[DATA FOR THIS TASK]:
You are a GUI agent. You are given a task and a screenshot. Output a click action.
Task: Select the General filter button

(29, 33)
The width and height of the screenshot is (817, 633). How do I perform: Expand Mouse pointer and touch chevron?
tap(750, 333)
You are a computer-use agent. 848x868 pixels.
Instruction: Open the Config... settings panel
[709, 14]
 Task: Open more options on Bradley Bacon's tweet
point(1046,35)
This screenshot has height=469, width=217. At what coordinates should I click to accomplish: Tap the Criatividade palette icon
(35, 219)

---

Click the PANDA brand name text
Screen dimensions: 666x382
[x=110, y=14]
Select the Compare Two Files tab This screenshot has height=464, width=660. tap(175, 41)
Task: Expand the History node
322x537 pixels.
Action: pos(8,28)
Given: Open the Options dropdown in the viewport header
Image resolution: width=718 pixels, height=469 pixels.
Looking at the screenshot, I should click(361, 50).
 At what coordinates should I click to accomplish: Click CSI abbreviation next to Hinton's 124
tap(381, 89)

[WHAT TO DO]: Wherever a line holds the word "agent", copy that line out of the entries above.

[EXERCISE RESULT]:
You are a GUI agent. You are given a task and a screenshot. Output a click action.
You are a computer-use agent. 848x868 pixels.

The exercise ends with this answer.